O almoço de Páscoa do presidente Luiz Inácio Lula da Silva ganhou destaque nas redes sociais após a primeira-dama, Janja da Silva, publicar um vídeo preparando carne de paca para a ocasião. Segundo informações do jornalista Lauro Jardim, a iguaria foi um presente enviado pelo empresário Emílio Odebrecht, que mantém o hábito de presentear o presidente com o animal algumas vezes por ano. Emílio, que possui uma amizade de longa data com o petista, apresenta-se como um dos principais criadores de paca do país, o que explica a origem do item silvestre que gerou curiosidade e debate entre os internautas sobre o consumo desse tipo de carne.

A figura do doador, no entanto, carrega um histórico que vai além da criação de animais.

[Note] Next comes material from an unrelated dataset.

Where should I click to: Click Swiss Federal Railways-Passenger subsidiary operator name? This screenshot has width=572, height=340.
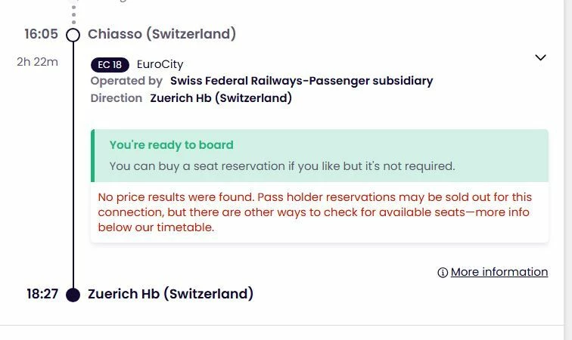pyautogui.click(x=301, y=81)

Emílio Odebrecht tornou-se amplamente conhecido durante a Operação Lava Jato, sendo o patriarca da família que comandava a então construtora Odebrecht, hoje rebatizada como Novonor. O empresário foi citado em diversas delações de executivos da companhia em 2016, quando a empreiteira fechou um amplo acordo de leniência com a Procuradoria-Geral da República. Na época, os depoimentos revelaram esquemas complexos de pagamentos e repasses financeiros a partidos políticos, resultando em inúmeras investigações no Supremo Tribunal Federal.
Apesar das citações nos processos e do impacto dos escândalos na estrutura da empresa, Emílio Odebrecht nunca sofreu uma condenação criminal. Nos últimos anos, ele optou por uma rotina mais reservada e se afastou das decisões administrativas da companhia, que passou por uma profunda reestruturação financeira e mudou de identidade visual e nome para tentar superar a crise de imagem deixada pela operação. Enquanto o empresário mantém o perfil discreto, o gesto de amizade com o presidente Lula reacende discussões sobre as relações pessoais do mandatário com figuras centrais da história política e empresarial recente do Brasil.